Problem to solve ▸ Write out, word for word and with nothing else, the stretch of the material from the line containing "Where should I click to: Click the XLS" through the line containing "[x=153, y=211]", including both of those lines.

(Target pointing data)
· · · · ·

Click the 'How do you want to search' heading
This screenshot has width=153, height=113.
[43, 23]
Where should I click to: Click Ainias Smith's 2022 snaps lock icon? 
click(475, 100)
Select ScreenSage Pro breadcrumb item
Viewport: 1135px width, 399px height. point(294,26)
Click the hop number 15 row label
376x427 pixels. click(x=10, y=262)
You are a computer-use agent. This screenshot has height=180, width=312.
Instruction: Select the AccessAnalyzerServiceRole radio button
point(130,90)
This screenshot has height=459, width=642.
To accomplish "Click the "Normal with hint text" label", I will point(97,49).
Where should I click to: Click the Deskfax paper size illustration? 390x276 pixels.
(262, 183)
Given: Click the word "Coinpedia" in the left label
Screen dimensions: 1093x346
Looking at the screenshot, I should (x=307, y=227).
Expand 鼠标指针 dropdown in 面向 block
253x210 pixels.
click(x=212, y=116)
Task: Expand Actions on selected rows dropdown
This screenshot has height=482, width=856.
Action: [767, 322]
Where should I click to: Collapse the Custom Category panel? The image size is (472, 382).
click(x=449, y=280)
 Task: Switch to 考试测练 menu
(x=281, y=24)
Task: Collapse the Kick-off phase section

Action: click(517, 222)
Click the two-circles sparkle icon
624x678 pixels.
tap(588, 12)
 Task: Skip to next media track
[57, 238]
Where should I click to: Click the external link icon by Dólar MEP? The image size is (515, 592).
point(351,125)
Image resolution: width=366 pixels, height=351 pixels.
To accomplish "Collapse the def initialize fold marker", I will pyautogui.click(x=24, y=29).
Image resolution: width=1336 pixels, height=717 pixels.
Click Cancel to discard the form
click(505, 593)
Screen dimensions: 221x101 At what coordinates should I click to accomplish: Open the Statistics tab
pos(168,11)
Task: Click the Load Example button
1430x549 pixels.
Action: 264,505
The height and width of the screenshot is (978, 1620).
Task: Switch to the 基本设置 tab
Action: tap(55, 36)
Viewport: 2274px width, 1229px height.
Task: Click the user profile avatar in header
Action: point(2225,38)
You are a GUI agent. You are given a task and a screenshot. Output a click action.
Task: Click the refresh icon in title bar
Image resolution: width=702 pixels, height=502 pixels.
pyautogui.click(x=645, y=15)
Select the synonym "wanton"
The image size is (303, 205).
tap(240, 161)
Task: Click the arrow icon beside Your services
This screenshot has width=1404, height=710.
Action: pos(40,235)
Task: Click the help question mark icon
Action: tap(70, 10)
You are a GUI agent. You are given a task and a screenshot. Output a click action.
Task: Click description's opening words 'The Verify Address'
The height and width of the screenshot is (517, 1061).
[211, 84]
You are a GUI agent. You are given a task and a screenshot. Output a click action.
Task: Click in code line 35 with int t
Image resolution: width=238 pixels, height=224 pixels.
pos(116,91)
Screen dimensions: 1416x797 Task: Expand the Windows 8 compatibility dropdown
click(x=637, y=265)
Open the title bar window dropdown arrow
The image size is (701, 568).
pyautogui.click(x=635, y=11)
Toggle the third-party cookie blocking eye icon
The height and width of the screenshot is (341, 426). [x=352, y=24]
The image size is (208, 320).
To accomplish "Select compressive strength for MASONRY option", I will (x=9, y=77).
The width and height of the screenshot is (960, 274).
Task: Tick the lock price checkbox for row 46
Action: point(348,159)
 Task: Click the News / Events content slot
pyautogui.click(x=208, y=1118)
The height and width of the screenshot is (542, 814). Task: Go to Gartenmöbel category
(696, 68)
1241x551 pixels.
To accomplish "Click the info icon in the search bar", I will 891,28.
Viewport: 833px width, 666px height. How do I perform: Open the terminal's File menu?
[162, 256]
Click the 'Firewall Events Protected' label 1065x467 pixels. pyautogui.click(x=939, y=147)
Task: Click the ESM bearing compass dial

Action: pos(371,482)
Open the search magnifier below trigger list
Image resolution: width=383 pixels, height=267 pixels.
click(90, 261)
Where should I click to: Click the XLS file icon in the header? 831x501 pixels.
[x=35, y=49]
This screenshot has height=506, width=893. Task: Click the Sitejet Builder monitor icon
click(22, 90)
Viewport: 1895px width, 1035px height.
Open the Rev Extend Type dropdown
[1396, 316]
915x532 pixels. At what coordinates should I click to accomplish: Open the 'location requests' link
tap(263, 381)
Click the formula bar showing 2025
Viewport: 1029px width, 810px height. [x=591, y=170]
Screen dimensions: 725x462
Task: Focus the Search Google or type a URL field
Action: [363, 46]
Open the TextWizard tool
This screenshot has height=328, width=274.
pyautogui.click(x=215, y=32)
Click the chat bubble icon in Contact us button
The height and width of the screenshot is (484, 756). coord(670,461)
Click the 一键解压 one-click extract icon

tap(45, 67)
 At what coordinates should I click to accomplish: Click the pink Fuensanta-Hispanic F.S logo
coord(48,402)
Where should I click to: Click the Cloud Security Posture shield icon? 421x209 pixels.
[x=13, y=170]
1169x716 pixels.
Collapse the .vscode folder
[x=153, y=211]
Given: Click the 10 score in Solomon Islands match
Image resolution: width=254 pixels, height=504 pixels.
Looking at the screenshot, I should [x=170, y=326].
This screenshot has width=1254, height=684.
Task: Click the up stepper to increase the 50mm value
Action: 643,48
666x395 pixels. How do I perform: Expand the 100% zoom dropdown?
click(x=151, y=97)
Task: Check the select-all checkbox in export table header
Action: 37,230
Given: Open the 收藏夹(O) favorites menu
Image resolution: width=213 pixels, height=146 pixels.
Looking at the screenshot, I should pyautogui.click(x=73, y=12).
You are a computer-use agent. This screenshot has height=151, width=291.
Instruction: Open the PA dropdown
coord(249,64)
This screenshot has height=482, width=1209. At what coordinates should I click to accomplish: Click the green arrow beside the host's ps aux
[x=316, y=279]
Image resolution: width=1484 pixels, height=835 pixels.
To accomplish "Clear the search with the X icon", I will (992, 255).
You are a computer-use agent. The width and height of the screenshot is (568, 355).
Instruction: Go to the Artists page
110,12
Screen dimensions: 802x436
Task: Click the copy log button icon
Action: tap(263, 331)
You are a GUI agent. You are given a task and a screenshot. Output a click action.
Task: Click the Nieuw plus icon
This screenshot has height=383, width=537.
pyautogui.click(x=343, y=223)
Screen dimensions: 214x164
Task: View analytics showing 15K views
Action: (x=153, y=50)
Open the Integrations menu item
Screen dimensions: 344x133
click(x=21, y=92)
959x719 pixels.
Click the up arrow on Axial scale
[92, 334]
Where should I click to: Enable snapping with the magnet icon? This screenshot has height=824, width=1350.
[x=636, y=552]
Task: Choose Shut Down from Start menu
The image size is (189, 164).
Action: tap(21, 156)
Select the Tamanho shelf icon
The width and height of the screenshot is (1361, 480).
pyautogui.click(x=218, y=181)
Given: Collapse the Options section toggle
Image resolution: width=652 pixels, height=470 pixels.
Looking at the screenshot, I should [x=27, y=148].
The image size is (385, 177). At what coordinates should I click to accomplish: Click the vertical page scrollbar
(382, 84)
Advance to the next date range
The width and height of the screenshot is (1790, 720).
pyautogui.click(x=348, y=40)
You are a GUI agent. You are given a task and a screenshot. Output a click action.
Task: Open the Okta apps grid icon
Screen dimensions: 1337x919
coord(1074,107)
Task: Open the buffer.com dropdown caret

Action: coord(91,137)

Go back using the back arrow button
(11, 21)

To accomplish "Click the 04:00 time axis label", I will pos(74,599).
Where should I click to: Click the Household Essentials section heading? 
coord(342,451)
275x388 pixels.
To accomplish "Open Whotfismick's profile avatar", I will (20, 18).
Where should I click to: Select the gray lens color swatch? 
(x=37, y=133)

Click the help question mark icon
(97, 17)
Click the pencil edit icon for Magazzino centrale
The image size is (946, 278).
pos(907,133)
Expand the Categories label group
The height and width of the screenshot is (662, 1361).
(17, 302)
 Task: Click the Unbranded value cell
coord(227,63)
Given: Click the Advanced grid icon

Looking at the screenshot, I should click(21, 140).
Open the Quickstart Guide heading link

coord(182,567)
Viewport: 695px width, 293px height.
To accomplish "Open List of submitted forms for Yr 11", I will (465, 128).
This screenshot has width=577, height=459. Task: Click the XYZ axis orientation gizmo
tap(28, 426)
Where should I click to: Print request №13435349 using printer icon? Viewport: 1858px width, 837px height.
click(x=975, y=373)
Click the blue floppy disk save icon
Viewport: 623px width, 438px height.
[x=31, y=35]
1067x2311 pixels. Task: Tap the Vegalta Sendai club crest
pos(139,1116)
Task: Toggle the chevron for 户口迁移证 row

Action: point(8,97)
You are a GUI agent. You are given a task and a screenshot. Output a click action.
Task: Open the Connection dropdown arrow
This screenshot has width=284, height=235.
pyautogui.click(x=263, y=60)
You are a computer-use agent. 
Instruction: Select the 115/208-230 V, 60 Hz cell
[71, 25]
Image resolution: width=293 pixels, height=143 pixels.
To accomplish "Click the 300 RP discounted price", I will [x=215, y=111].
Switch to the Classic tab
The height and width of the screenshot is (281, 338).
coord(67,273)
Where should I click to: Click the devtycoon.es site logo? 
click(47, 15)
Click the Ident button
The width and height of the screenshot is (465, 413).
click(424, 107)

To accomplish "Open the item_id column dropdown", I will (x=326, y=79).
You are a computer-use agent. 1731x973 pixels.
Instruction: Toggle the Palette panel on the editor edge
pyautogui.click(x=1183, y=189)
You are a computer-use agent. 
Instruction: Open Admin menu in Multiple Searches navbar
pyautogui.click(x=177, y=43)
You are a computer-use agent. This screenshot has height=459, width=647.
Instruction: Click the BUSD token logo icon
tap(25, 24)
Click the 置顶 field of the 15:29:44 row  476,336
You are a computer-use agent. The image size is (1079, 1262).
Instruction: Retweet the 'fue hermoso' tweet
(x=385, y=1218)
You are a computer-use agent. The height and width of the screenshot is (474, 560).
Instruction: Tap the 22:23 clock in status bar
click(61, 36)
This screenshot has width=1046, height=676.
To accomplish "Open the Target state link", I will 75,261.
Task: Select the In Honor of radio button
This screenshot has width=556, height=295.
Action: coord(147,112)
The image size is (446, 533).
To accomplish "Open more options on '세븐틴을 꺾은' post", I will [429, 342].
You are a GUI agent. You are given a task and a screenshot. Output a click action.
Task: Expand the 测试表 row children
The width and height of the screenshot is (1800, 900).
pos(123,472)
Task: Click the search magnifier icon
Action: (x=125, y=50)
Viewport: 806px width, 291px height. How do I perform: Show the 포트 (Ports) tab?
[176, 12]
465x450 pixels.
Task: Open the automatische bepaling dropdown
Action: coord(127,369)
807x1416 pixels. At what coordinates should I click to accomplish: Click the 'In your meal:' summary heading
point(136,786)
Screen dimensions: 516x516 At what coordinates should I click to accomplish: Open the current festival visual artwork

· · · · ·

Response for this exercise ▸
Where should I click to: Click the XLS file icon in the header? 831x501 pixels.
[x=35, y=49]
This screenshot has height=506, width=893. Task: Click the Sitejet Builder monitor icon
click(22, 90)
Viewport: 1895px width, 1035px height.
Open the Rev Extend Type dropdown
[1396, 316]
915x532 pixels. At what coordinates should I click to accomplish: Open the 'location requests' link
tap(263, 381)
Click the formula bar showing 2025
Viewport: 1029px width, 810px height. [x=591, y=170]
Screen dimensions: 725x462
Task: Focus the Search Google or type a URL field
Action: [363, 46]
Open the TextWizard tool
This screenshot has height=328, width=274.
pyautogui.click(x=215, y=32)
Click the chat bubble icon in Contact us button
The height and width of the screenshot is (484, 756). coord(670,461)
Click the 一键解压 one-click extract icon

tap(45, 67)
 At what coordinates should I click to accomplish: Click the pink Fuensanta-Hispanic F.S logo
coord(48,402)
Where should I click to: Click the Cloud Security Posture shield icon? 421x209 pixels.
[x=13, y=170]
1169x716 pixels.
Collapse the .vscode folder
[x=153, y=211]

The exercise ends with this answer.